This is proving to be a big year for cannabis. As a result, we are ranking the fifty states from worst to best on how they treat cannabis and those who consume it. Each of our State of Cannabis posts will analyze one state and our final post will crown the best state for cannabis. As is always the case, but particularly so with this series, we welcome your comments. We have finally crossed the half-way point. The states featured going forward generally have mixed laws when it comes to cannabis. Some good, some bad, and some ugly. Today we turn to number 18: Michigan.
Our previous rankings are as follows: 19. New Hampshire; 20. Ohio; 21. New Jersey; 22. Illinois; 23. Minnesota; 24. New York; 25. Wisconsin; 26. Arizona; 27. West Virginia; 28. Indiana; 29. North Carolina; 30. Utah; 31. South Carolina; 32. Tennessee; 33. North Dakota; 34.Georgia; 35. Louisiana; 36. Mississippi; 37. Nebraska; 38. Missouri; 39. Florida; 40. Arkansas; 41. Montana; 42. Iowa; 43. Virginia; 44. Wyoming; 45. Texas; 46. Kansas; 47. Alabama; 48. Idaho; 49. Oklahoma; 50. South Dakota.
Criminal Penalties. The possession of any amount of marijuana can earn up to 1 year in prison and a maximum fine of $2,000. The use of marijuana can earn up to 90 days in prison and a maximum fine of $100. A person who faces a possession or use charge may earn a conditional discharge, provided that he or she has no prior offenses.
The exchange of marijuana without remuneration (i.e., a gift) earns up to 1 year in prison and a maximum fine of $1,000. The sale of under 5 kilograms earns up to 4 years in prison and a maximum fine of $20,000. The sale of between 5-45 kilograms earns up to 7 years in prison and a maximum fine of $500,000. The sale of over 45 kilograms earns up to 15 years in prison and a maximum fine of $10,000,000.
Medical Marijuana. In 2008, voters passed the Michigan Medical Marijuana Act (MMMA), legalizing medical marijuana. The act was ambiguous and complicated. In a case reviewing the act, Michigan Court of Appeals Judge Peter J. O’Connell acknowledged this and made the following warning:
Reading this act is similar to participating in the Triwizard Tournament described in J.K. Rowling’s Harry Potter and the Goblet of Fire: the maze that is this statute is so complex that the final result will only be known once the Supreme Court has had an opportunity to review and remove the haze from this act.

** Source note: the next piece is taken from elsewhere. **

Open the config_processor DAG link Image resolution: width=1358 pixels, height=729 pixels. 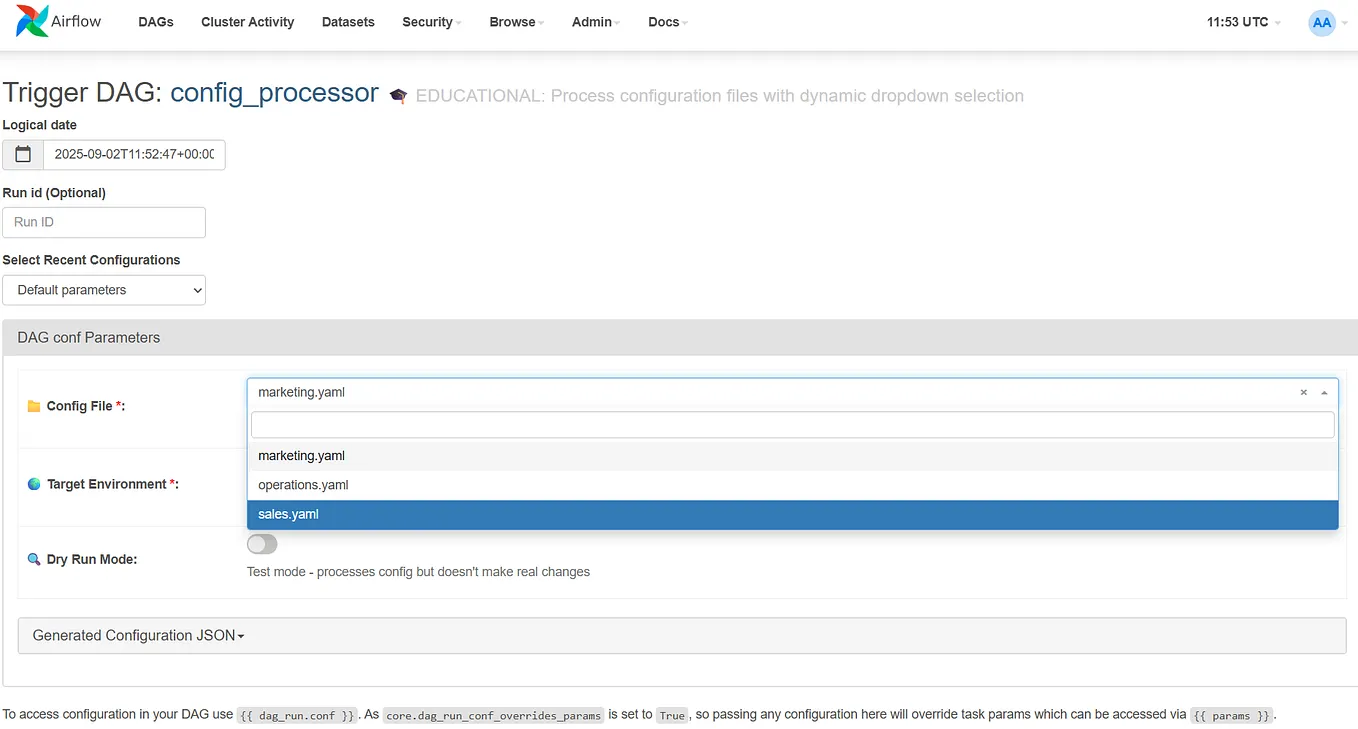(274, 92)
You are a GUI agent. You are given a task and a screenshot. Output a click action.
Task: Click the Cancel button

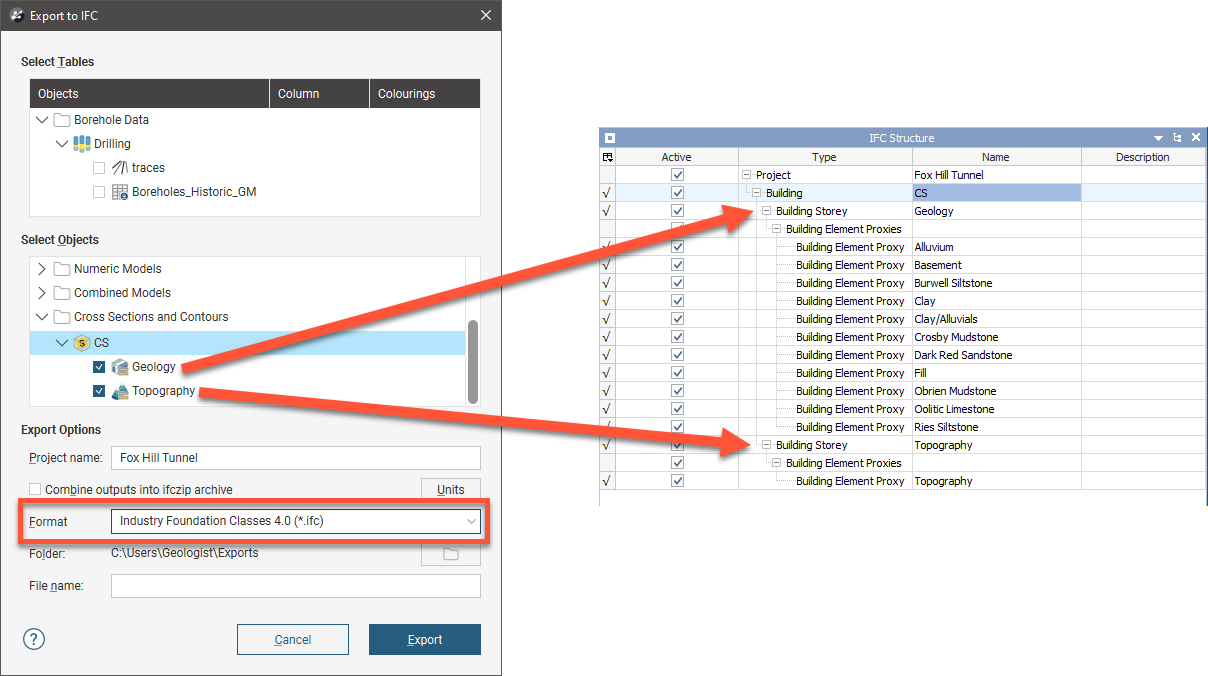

Several attempted legislative fixes and court challenges failed to clarify the law (Michigan Radio, the local NPR affiliate, provides a helpful timeline). In 2013 the Michigan Supreme Court issued an opinion clarifying the MMMA. In State of Michigan v. McQueen, the court ruled that the MMMA did not permit marijuana dispensaries and prohibited unrestricted retail sales of marijuana. As a result, Michigan closed medical marijuana dispensaries. A recent opinion from a Michigan Court of Appeals has affirmed that patients are limited in how they can obtain medical cannabis. Patients can grow their own marijuana or obtain it from a caregiver who can provide marijuana for no more than five patients. Patients who choose to grow their own cannabis must keep no more than 12 marijuana plants in a locked facility, not viewable by the public. If grown outdoors, the plants must remain in a fenced structure that restricts the public’s access to and view of the plants.
Patients must obtain a registration card after receiving a recommendation from a physician for a qualifying condition. The MMMA named several qualifying conditions, including cancer, HIV/AIDS, and Alzheimer’s disease. Patients may also use medical marijuana to treat chronic and debilitating medical conditions not named in the statute if the condition or treatment for the condition causes two of the following side effects: cachexia or wasting syndrome, severe and chronic pain, severe nausea, seizures, or severe and persistent muscle spasms. Michigan will recognize medical marijuana authorizations from other states, provided that the other states also recognize Michigan cannabis authorizations.
Recreational Marijuana. Legalization proponents in Michigan are currently in a legal battle attempting to place a legalization initiative on the 2016 ballot. There is a challenge as to whether some signatures used to qualify the initiative for the ballot were over 180 days old, rendering them invalid. At this time, the fate of the legalization ballot is still unknown.
Bottomline. The criminal laws in Michigan are fairly middling. The penalties are in line with laws across the country. It is unfortunate that Michigan still criminalizes the use of marijuana. Michigan’s medical marijuana laws are a mess. Depending on how you feel about regulations, this could be deemed a positive or a negative. The state does not have dispensaries but does allow for homegrows. Some may view Michigan’s uncertainty as an opportunity to grow marijuana without interference from regulatory bodies. Others may see the lack of clarity as a reason to worry. It can be hard to predict the legality of a certain action when the rules are so unclear. Finally, although it may not happen in 2016, Michigan appears to be moving towards full legalization. Overall, Michigan marijuana is probably the most confusing state but still not too bad.